START Exercise inputs

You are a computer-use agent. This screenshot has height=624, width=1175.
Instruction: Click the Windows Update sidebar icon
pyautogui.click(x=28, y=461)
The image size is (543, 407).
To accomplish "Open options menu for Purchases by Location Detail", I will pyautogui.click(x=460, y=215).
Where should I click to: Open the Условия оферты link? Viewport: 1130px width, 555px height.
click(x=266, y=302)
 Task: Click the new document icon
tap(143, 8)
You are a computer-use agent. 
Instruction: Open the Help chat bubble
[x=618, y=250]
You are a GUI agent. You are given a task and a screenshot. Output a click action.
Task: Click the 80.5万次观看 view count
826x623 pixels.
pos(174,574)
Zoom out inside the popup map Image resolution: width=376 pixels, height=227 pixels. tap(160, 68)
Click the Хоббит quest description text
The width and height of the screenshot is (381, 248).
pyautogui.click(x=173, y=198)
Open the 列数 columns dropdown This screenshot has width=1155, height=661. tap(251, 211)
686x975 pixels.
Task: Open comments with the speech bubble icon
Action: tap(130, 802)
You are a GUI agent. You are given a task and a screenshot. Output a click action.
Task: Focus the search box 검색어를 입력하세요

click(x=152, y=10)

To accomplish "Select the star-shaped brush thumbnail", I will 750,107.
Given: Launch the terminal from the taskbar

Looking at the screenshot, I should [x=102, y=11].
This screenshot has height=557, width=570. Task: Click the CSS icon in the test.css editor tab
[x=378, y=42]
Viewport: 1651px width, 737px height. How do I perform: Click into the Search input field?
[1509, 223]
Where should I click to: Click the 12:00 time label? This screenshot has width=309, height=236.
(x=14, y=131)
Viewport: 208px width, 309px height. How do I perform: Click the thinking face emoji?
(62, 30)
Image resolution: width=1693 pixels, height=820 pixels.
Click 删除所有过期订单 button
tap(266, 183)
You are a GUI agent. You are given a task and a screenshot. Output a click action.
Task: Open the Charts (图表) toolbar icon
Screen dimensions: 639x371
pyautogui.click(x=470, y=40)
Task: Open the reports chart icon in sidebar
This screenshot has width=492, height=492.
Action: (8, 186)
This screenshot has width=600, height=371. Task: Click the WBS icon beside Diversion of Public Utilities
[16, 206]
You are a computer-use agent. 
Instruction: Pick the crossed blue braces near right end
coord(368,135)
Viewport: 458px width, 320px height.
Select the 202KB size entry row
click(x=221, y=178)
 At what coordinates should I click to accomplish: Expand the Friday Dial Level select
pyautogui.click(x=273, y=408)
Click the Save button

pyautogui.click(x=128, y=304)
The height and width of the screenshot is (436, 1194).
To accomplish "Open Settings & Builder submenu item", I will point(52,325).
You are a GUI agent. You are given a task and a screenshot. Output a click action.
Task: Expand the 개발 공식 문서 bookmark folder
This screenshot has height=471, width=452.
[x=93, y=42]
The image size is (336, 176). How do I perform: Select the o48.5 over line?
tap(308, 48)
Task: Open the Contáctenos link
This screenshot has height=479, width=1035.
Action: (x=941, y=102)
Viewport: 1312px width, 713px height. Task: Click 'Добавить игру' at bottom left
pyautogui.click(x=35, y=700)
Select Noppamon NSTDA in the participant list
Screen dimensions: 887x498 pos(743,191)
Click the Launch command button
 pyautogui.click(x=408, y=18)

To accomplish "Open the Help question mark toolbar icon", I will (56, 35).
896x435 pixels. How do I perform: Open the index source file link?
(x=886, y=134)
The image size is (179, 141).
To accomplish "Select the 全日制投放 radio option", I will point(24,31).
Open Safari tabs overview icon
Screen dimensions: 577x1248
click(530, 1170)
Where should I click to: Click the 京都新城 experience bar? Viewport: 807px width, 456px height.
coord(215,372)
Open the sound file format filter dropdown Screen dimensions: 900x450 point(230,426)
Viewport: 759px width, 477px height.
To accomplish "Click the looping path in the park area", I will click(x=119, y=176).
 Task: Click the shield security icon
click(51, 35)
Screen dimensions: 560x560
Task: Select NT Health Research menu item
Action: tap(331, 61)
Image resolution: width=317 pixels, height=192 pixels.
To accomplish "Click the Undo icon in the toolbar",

END Exercise inputs

Task statement
Copy all the lines from the data above that hold the word "toolbar".

Result
Task: Open the Charts (图表) toolbar icon
To accomplish "Open the Help question mark toolbar icon", I will (56, 35).
To accomplish "Click the Undo icon in the toolbar",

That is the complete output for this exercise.